“Mine!”: What I Learned About Selfishness and Assertiveness from My Toddler

mineMy son is going through the possessive, small tyrant stage. If my daughter sits on my lap, he races over, clings to my knees, and wails, “MY Mommy!” If I try to put him in the stroller so we can walk from the store to the car in less than an hour, he shrieks, “I walk!” pulls the lead noodle move, and slithers from my arms. If I am reading the Sunday New York Times, he, like a cat, will insert himself between my eyes and the page, laying across the newspaper, flipping over on top of the crumpled mess that is the Style section, and flashing a wide, toothy grin.

Apparently, my husband is going through the same stage. Once I finally have a moment to tuck my legs under me and crack open whatever book I’m reading, he pokes his head under my left arm, plunks his face between me and book, and grins like Jack Nicholson in The Shining.

“Hi,” he announces. “There’s me!”

They don’t have a problem demanding attention. They don’t stop and think, “what if I inconvenience her?” They know what they want and demand it. And I oblige. There are days I put on my exercise gear in the morning and tell myself, “I’ll go to the gym after I feed the kids, put a load of laundry in, make a grocery list…”

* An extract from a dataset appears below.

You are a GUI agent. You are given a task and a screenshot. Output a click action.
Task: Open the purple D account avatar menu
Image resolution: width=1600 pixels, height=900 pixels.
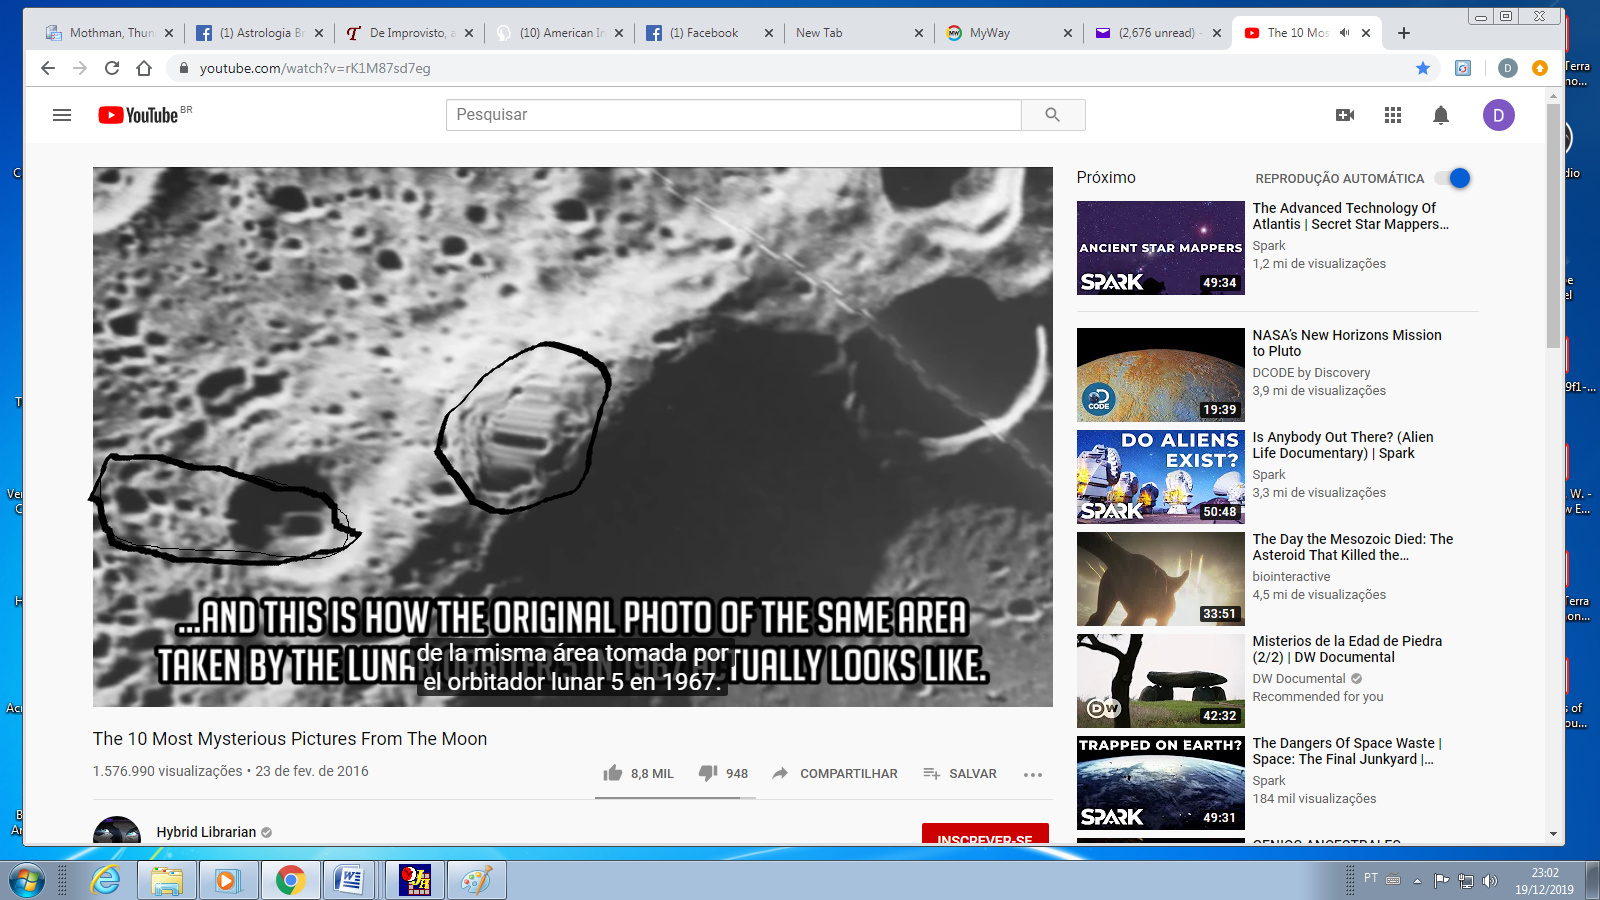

You get the picture. A mother’s work is never done, and let’s face it: I will never get to the bottom of that List. There will always be a shoe that needs tying, a hug given, a dish to be washed. My family is oblivious to Mommy’s lack of me time, so when I snap, they rightly wonder, what’s wrong with her?

No fairy godmother will descend from the heavens and say to me, “My God, Evonne, how do you do it? You deserve the weekend off. Let me wash the dishes, watch the kids, and pick up the house while you go to yoga.” I need to take matters into my own hands.

So instead of wondering waiting until everything is done, which it never will be, I am going to take what I need.

Sunday morning yoga: Mine.

A night out with my girlfriends: Mine.

Uninterrupted reading time: Mine.

and…

What else do I need? It’s been so long since I put myself first, I’m not even sure. Does this feel familiar?